◆ **Görev**:
Türköne'nin Kumluca konuşmasını anlatan yazıyı "Kaymakam Salih Işık, Belediye" sözlerinden "hiçbiri konuşmacıyı uyarmıyor." sözlerine kadar yeniden yazın, "uyarmıyor" yerine "durdurmuyor" koyun.

Bu da böyle bir bilimadamı!


Mümtaz’er Türköne’den söz ediyorum.
Egzantrik bir insan. İktidara yaranmak için çırpınan bir misyoner. Onların hoşuna gidecek konuşmalar yapıyor, yazılar yazıyor.
Son Örnek Antalya Kumluca İlçesi’nde yaptığı şu konuşma:
“”Darbeciler için idam cezası getirilmesini istiyorum. Darbeciler de bunu bilirerek darbe yapsınlar. Bana sorarsanız ben onlar için idam yerine eskiden olduğu gibi yağlı kazıklara oturtularak cezalandırılmaları taraftarıyım.”
Bu faşist dşünceleri ilçenin devlet büyükleri de izliyor.
Kaymakam Salih Işık, Belediye Başkanı AKP’li Hüsamettin Çetinkaya, Emniyet Müdürü Nail Çetinkaya konuşmayı beğenmiş olmalılar ki hiçbiri konuşmacıyı uyarmıyor.
Bilimadamı olan bu zat, bu çağda idam istiyor, onunla da yetinmiyor yağlı kazıklara oturtularak cezalandırmalar öneriyor.
Kaymakam, belediye Başkanı ve emniyet müdürü de sessiz kalıyorlar.
Zaten etkinliği düzenleyen de ilçenin AKP’li belediye başkanı.

◆ **Kaynak malzeme**:
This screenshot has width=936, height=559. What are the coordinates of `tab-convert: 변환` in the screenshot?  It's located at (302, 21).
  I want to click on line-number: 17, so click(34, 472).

◆ **Sonuç**:
Kaymakam Salih Işık, Belediye Başkanı AKP’li Hüsamettin Çetinkaya, Emniyet Müdürü Nail Çetinkaya konuşmayı beğenmiş olmalılar ki hiçbiri konuşmacıyı durdurmuyor.